Some of the important features of the cultured colonies are as follows-

  • Colony size ranged from 2-3 mm in diameter.
  • Colonies were observed to be white and opaque.
  • Colonies were raised in profile and punctiform in shape.
  • Colonies were moist with a rough texture.
  • All colonies were circular with regular edges.

Apis mellifera


The novel bacterial species, Lactobacillus helsingborgenesis, was isolated from the honey stomach of the honeybee, Apis mellifera. This bee species, also commonly known as the western honeybee, is the most common bee species in the world. This species was the first-ever insect to be domesticated. These bees are typically utilized for their honey-production and pollinating abilities. They are present everywhere, except Antarctica.

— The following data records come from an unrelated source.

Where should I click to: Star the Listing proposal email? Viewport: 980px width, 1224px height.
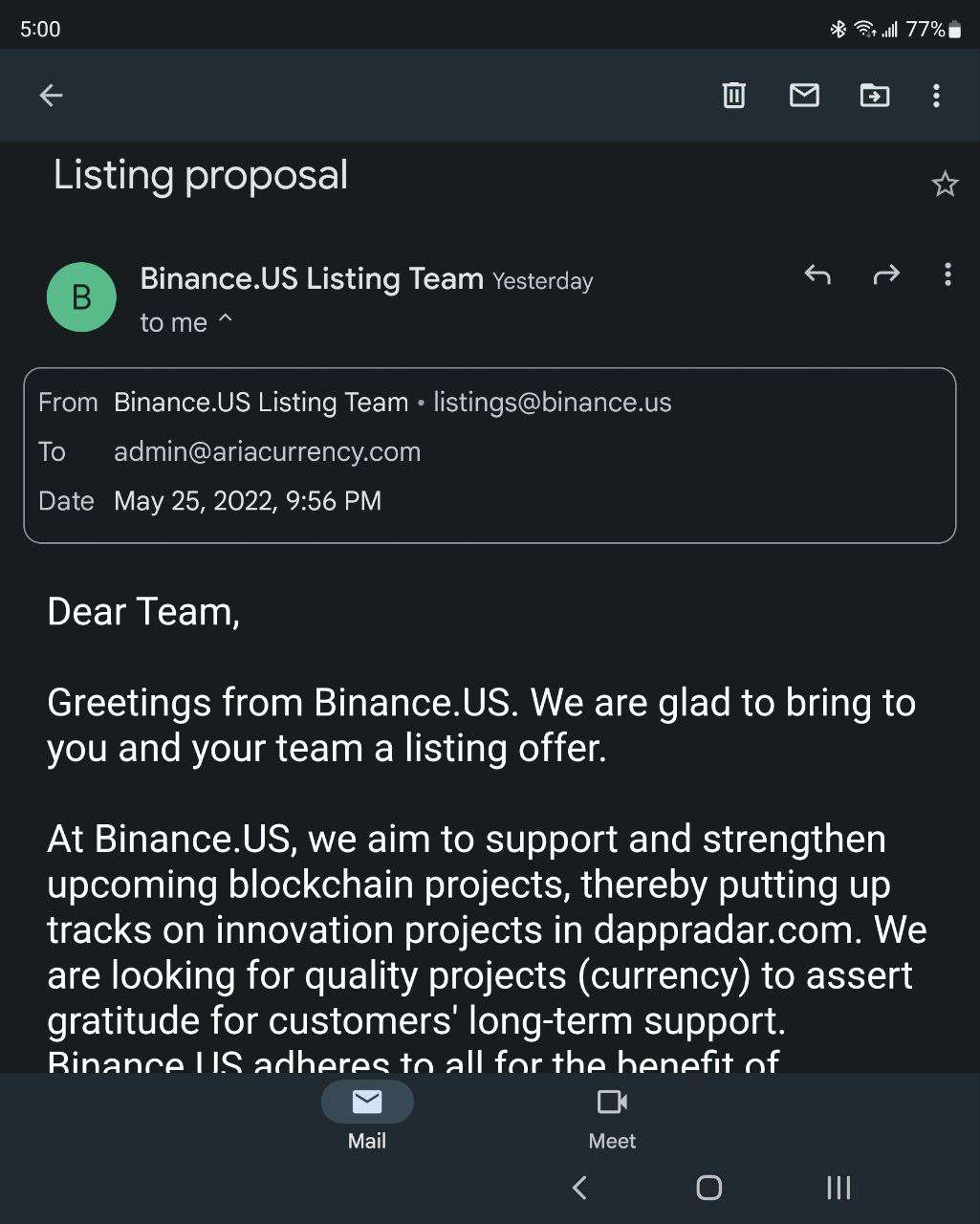(x=945, y=184)
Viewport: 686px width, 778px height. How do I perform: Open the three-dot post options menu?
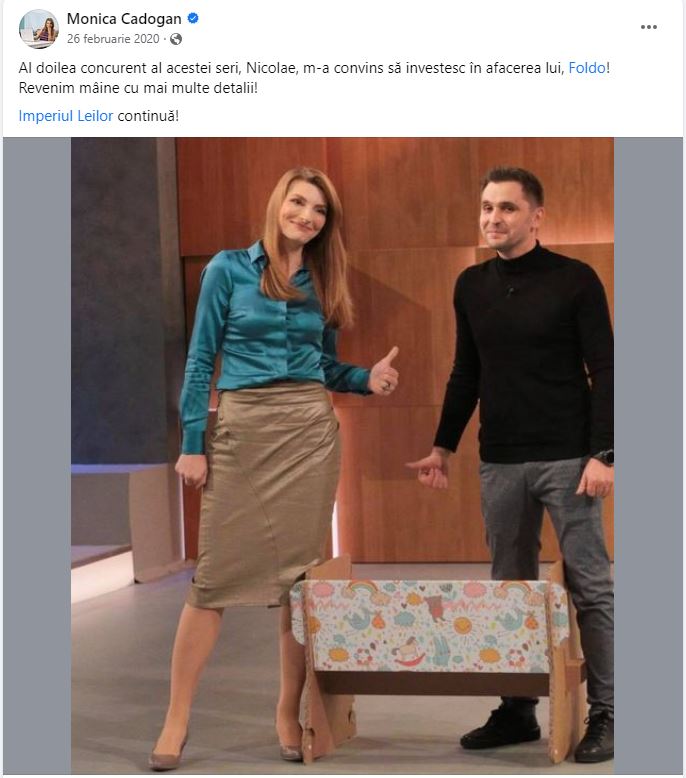click(648, 27)
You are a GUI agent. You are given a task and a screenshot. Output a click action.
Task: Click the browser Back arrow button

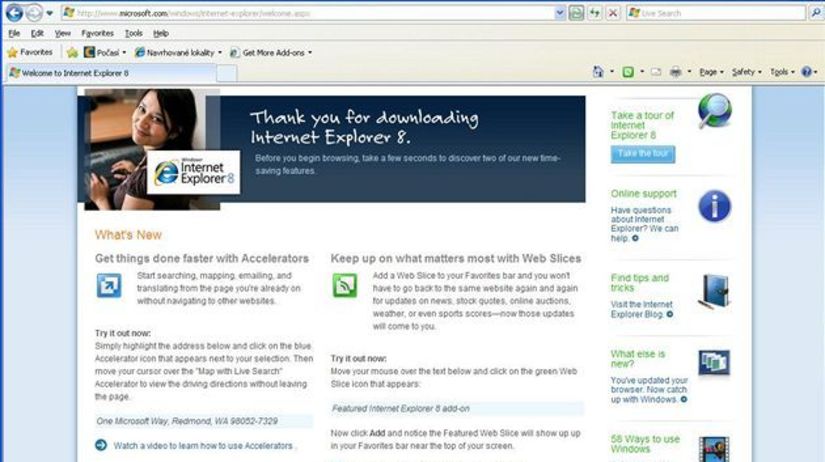[14, 13]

These bees, like most honeybees, are eusocial. Eusocial insects form a complex social organisation which involves generational overlapping, brood care which is cooperative in nature and constant communication in order to coordinate common functions of the hive. These bees are known to communicate through hormones called pheromones and also through bee signs or “dances”.

 Honey Bees
Apis mellifera

Honey produced by these bees possesses antibacterial activity against Staphylococcus species. This honey is also known for its inability to rot. Over time, the honey just crystallizes, allowing its preservation for thousands of years. Honeybees collect honey from floral sources in second stomachs, also called honey stomachs. It is from this honey stomach that Lactobacilli were isolated and identified. It has been postulated that these Lactobacilli play a role in the preservation of honey within the honey stomachs of honeybees.


Lactobacillus helsingborgenesis is a rod-shaped, Gram-positive, non-spore-forming bacterial species that was recently isolated from the honey stomach of the honeybee species Apis mellifera. This novel bacterial species were isolated along with five other Lactobacillus bacteria. This bacterial strain grows optimally on supplemented MRS agar media at pH 3.0 and room temperature.